A relação entre história e discurso é fundamental para compreender as noções de sentido e de sujeito, tendo em vista que estes são constituídos numa dada formação discursiva, em determinada formação ideológica. Assim, os sujeitos homossexuais, aqui considerados como os que sentem atração por pessoas do mesmo sexo, têm seus dizeres determinados na/pela história.

Dizer isso implica adotar como perspectiva de trabalho a noção de homossexualidade também atrelada à processualidade histórica. Nesse sentido, somos partidários de que,

Partiremos do pressuposto de que não há nenhuma verdade absoluta sobre o que é a homossexualidade e que ideias e práticas a ele associadas são produzidas historicamente no interior de sociedades concretas e que são intimamente relacionadas com o todo destas sociedades. Nesse sentido, tomando partido por uma noção de sexualidade atrelada ao fazer histórico dos homens, compreendemos que sua expressão produz sentidos por meio da relação entre processo discursivo e processualidade histórica (FRY; MACRAE, 1983, p.10).

Dessa forma, fazemos uma escolha metodológica de exposição de uma análise que não se propõe a ser fechada e acabada, nem mesmo esgotar os demais gestos de leitura, mas se constitui como um gesto de expor o que se considera importante neste momento da pesquisa: a importância das condições de produção, especialmente na constituição de um corpus de pesquisa que se inicia.

A análise aqui exposta é o resultado parcial de uma pesquisa de doutorado que se intitula “As vozes de um movimento na história: o discurso sobre as expressões sexuais periféricas no dizer sobre sujeitos” e que está apenas no início, motivo pelo qual, problematiza e reflete mais do que propõe responder e apresentar uma conclusão.


2 O Lampião da Esquina: a voz impressa de um movimento

O jornal "Lampião da Esquina" teve sua primeira edição no ano de 1978. Embora tenha sido antecedido por outras publicações de menor escala, este periódico teve um papel fundamental na consolidação de um movimento de afirmação homossexual que surgia naquele momento.
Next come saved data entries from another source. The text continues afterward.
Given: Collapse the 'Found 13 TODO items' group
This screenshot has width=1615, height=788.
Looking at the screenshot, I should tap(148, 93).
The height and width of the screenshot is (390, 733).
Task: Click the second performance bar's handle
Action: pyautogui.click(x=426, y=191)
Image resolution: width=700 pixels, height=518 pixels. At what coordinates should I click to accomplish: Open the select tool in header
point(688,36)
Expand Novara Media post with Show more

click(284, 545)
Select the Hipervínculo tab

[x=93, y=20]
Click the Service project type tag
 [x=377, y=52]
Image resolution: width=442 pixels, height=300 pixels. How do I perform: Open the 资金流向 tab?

Assim, nossa intenção agora é de destacar quais foram as condições materiais que permitiram a publicação e circulação do Lampião da Esquina, entre os anos de 1978 e 1981.

Entre as décadas de 1960 e 1970, o incipiente movimento gay vai adquirindo gradativamente mais força, principalmente com as influências advindas dos Estados Unidos, do movimento intitulado Gay Power, que seguiam de forma mais radical aos preceitos já constantes na pauta de luta do movimento negro naquele mesmo país.

Assim, no final da década de 1970, aproveitando-se do arrefecimento do regime militar, do processo de abertura política que já se anunciava, um grupo de artistas, jornalistas e intelectuais resolveram criar o jornal Lampião da Esquina.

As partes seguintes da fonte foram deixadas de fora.